19

Is it possible to access hard disk/ flash disk directly from GPU (CUDA/openCL) and load/store content directly from the GPU's memory ?

I am trying to avoid copying stuff from disk to memory and then copying it over to GPU's memory.

I read about Nvidia GPUDirect but not sure if it does what I explained above. It talks about remote GPU memory and disks but the disks in my case are local to the GPU.

Basic idea is to load contents (something like dma) -> do some operations -> store contents back to disk (again in dma fashion).

I am trying to involve CPU and RAM as little as possible here.

Please feel free to offer any suggestions about the design.

#### [GIVEN INSTRUCTION 1]
List each GPU programming framework or Nvidia technology that the GPU disk-access question names.
#### [GIVEN INSTRUCTION 2]
For each statement, answer yes or no according to the GPU disk-access question, and quote the words that decide it. (a) The disks involved are remote from the GPU. (b) The asker wants the CPU and RAM involved as little as possible. (c) The asker is sure that GPUDirect does what they described.
#### [GIVEN INSTRUCTION 3]
Reproduce the stretch of the GPU disk-access question from "Is it possible" through "in dma fashion).".

#### [RAW DATA]
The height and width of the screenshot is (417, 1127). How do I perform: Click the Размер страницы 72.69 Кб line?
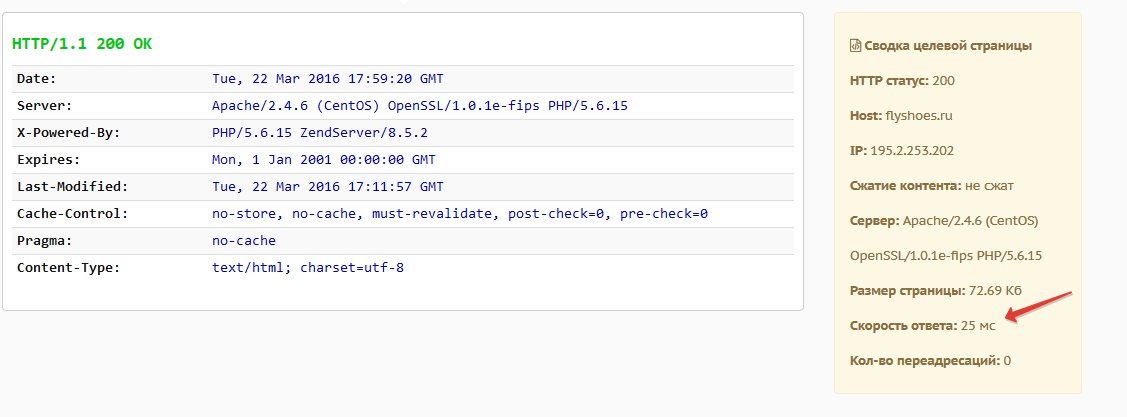(x=935, y=290)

#### [WORKED ANSWER 1]
CUDA, openCL, Nvidia GPUDirect

#### [WORKED ANSWER 2]
(a) No: "the disks in my case are local to the GPU."
(b) Yes: "I am trying to involve CPU and RAM as little as possible here."
(c) No: "not sure if it does what I explained above."

#### [WORKED ANSWER 3]
Is it possible to access hard disk/ flash disk directly from GPU (CUDA/openCL) and load/store content directly from the GPU's memory ?

I am trying to avoid copying stuff from disk to memory and then copying it over to GPU's memory.

I read about Nvidia GPUDirect but not sure if it does what I explained above. It talks about remote GPU memory and disks but the disks in my case are local to the GPU.

Basic idea is to load contents (something like dma) -> do some operations -> store contents back to disk (again in dma fashion).